Micron Technology, Qualcomm and SK Hynix combined Wednesday and Thursday to undo this week's $1.3 trillion artificial-intelligence selloff, with Micron posting an 84.9 percent gross margin that topped every major U.S. tech company, Qualcomm nearly doubling its 2029 non-handset revenue forecast to $40 billion, and SK Hynix surging more than 12 percent on a plan to raise as much as $29.4 billion in a Nasdaq listing.

The three-stock rebound reframes Tuesday's rout, which had carried Asian and European chipmakers down with the Nasdaq and prompted questions about whether the AI capital-expenditure case had cracked. Instead, Wednesday's after-hours tape and Thursday's Asia session pushed the trade in the opposite direction, with hyperscaler demand for memory and data-center silicon producing record results and fresh forecasts on consecutive days.

Micron's margin

Micron's fiscal third-quarter gross margin of 84.9 percent, up from 74.9 percent in the prior period and 39 percent a year earlier, exceeded Meta's 81.9 percent and Nvidia's 75 percent, according to CNBC. Revenue of $41.46 billion was more than $20 billion above the prior quarter, itself a company record. Net income of $28.24 billion more than doubled the previous high. The stock, already up over 700 percent in the past year, rose another 14 percent in extended trading.
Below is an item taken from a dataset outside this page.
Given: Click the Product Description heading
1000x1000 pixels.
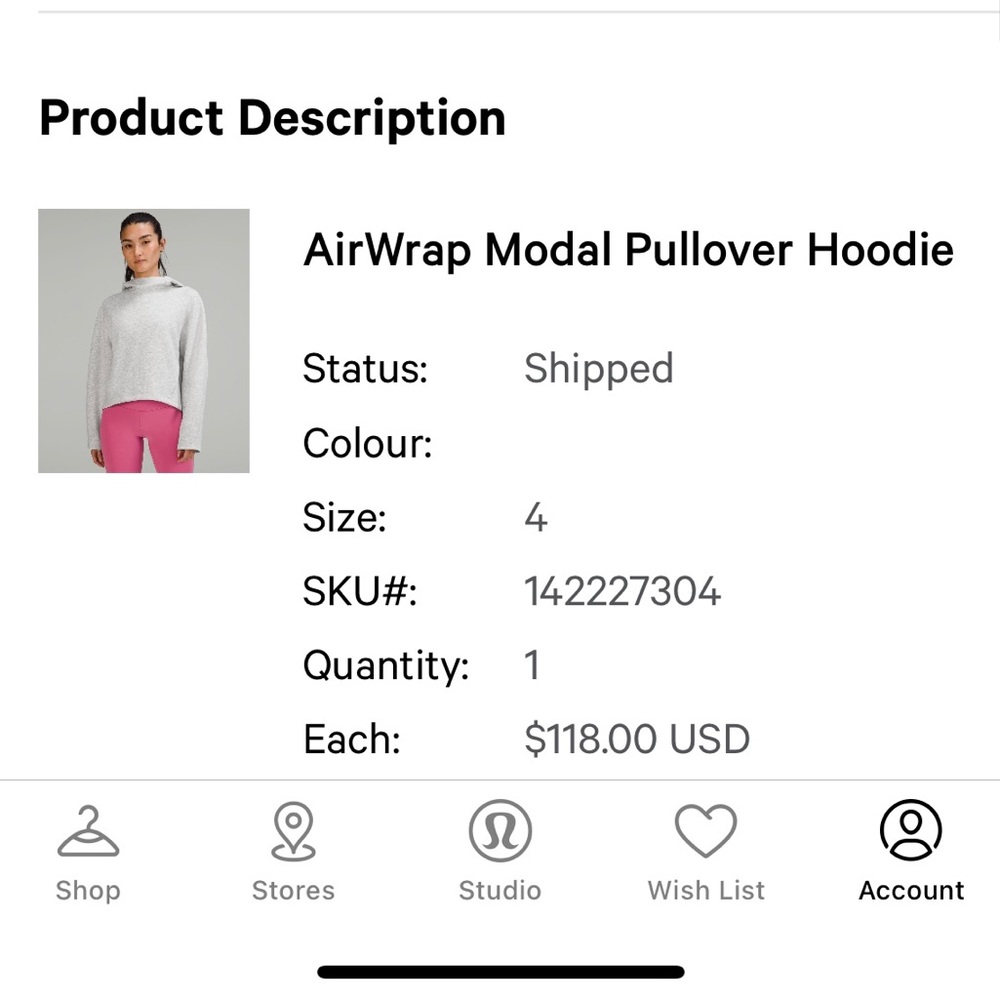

"Fiscal Q3 gross margin more than doubled from a year ago and was a new company record," Chief Financial Officer Mark Murphy said on the earnings call. The company projected a roughly 86 percent margin for the fiscal fourth quarter and said it expects "the market to remain tight beyond 2027."

Qualcomm pivots

Qualcomm shares jumped 15 percent in extended trading after the company told investors at its shareholder meeting that fiscal 2029 non-handset revenue will reach $40 billion, up from a prior $22 billion forecast, with $15 billion of that from data-center sales. Earlier Wednesday, the chipmaker unveiled a data-center central processing unit called Dragonfly C1000 and said Meta will use it when production begins in 2028.

Chief Executive Cristiano Amon said the company has "just been executing, collecting assets, and when we got to this point, we feel that we have a comprehensive portfolio to enter the next phase of the data center." Qualcomm also said it has secured two custom-silicon deals with hyperscalers and acquired the AI software startup Modular for an undisclosed price.

SK Hynix's listing

In Seoul on Thursday, SK Hynix climbed more than 12 percent after filing to issue 17.79 million American depositary receipts on Nasdaq, an offering that could raise 45.45 trillion won, or $29.65 billion, with trading expected to begin July 10. Samsung Electronics rose more than 5 percent, Tokyo Electron climbed about 7 percent and Taiwan's TSMC added 0.63 percent.

"This is a very positive read-across for SK Hynix, who are exposed to the exact same market dynamics," Rolf Bulk, head of semiconductors and infrastructure at Futurum Group, told CNBC of the Micron print.

The caveat

Today's reporting comes off the wire and business desks; partisan reactions to the AI complex's two-day reversal had not surfaced by press time. The substantive risk in the file is technical. CNBC Markets reported that traders bought puts on the iShares Semiconductor ETF at 1.5 times the 20-day average volume Tuesday, and that the South Korean Kospi has suffered three drawdowns exceeding 10 percent this year, one near 20 percent, each compressed into three sessions or fewer. Sector volatility has doubled since January.

SK Hynix's ADR trading debut is scheduled for July 10. Micron's fiscal fourth-quarter results, the first test of the company's 86 percent margin guidance, are due in late September.